What to work on:
- a) Using the passage about the Trustees, answer these questions:
(i) Which property does the passage call a National Natural Landmark?
(ii) How many towns has the Highlands Communities Initiative helped?
(iii) In which cities do the Trustees run urban initiatives?
- b) Summarize the passage about the Trustees in two sentences.
Extracted text Block Start
The Trustees have been best known for signature properties – museum houses like Naumkeag in Stockbridge, the Colonel John Ashley House in Ashley Falls, and the William Cullen Bryant Homestead in Cummington, and beautiful planned environments such as Naumkeag and Ashintully, as well as view-scapes such as Bartholomew’s Cobble, a National Natural Landmark – but it has become so much more.
Over the past several years, through the intensive outreach efforts of the Trustees’ Highlands Communities Initiative, we have helped thirty-three towns in eastern Berkshire County and western Pioneer Valley chart their future through planning grants, protect their open spaces and historical resources through the adoption of the Community Preservation Act, and sponsor community building with meetings, seminars, and workshops. Our urban initiatives in Boston, Holyoke, and Fall River inspire youth to become the next generation of conservationists, programs soon to come to a city near you.
It’s in the interest of the business community to have a good climate for our workers: clean streets and clean air, good schools and good hospitals, and places to refresh and recreate. Our nonprofits are key to that effort, in the Berkshires as elsewhere.
Extracted text Block End
Available data Block Start
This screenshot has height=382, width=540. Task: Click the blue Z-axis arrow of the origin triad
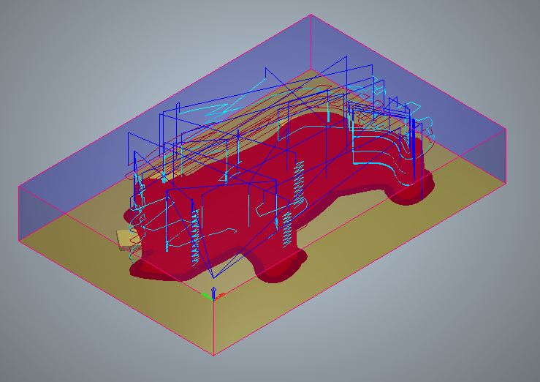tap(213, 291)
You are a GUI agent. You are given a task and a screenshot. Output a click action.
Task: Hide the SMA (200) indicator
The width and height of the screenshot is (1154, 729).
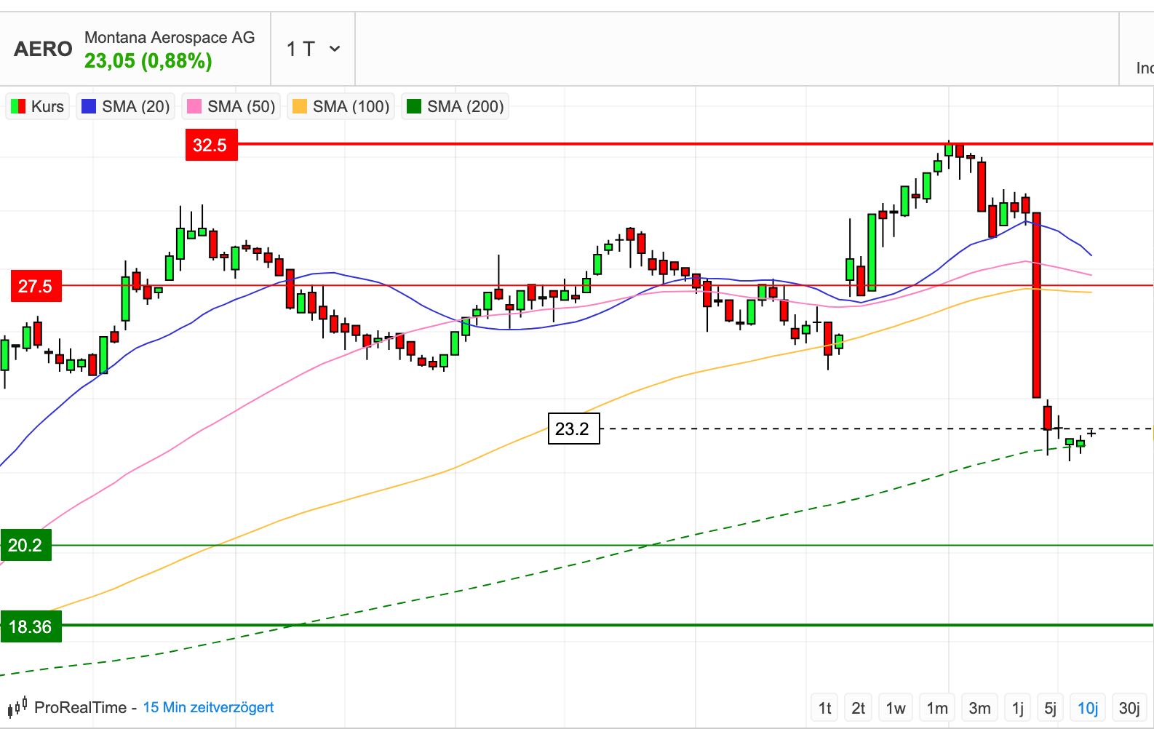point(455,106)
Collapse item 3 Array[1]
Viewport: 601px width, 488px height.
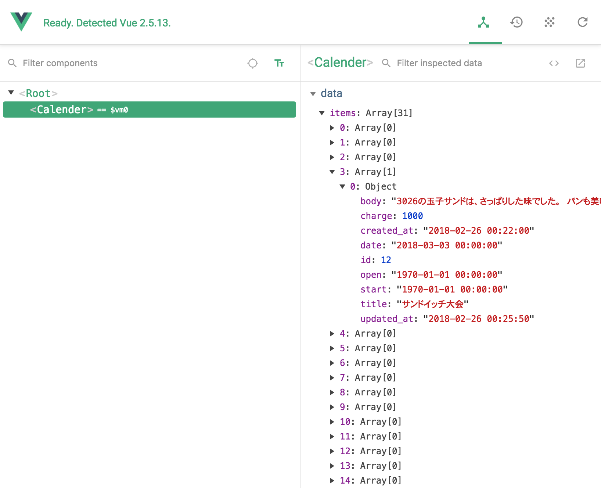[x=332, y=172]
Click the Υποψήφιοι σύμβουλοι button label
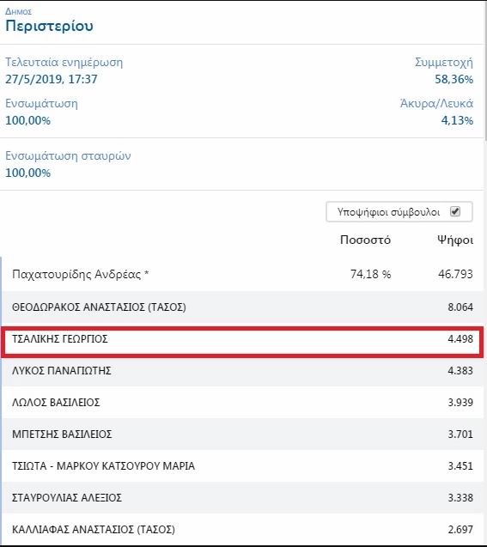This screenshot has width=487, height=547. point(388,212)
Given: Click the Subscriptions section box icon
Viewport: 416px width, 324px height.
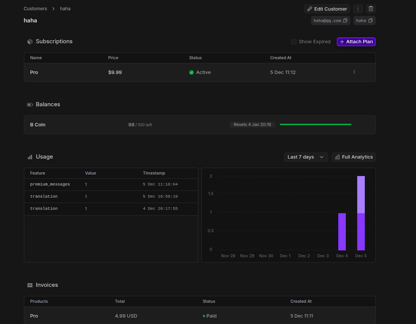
Available data Block End
Available data Block Start
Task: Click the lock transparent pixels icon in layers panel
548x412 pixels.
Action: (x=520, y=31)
Available data Block End
Your responses:
- a)
(i) Bartholomew's Cobble
(ii) Thirty-three
(iii) Boston, Holyoke, and Fall River

- b) The Trustees are best known for museum houses, planned environments, and view-scapes such as Naumkeag and Bartholomew's Cobble, but through the Highlands Communities Initiative they have also helped thirty-three towns with planning, preservation, and community building, and their urban initiatives encourage youth to become conservationists. Nonprofits like them help create the good climate for workers that is in the business community's interest.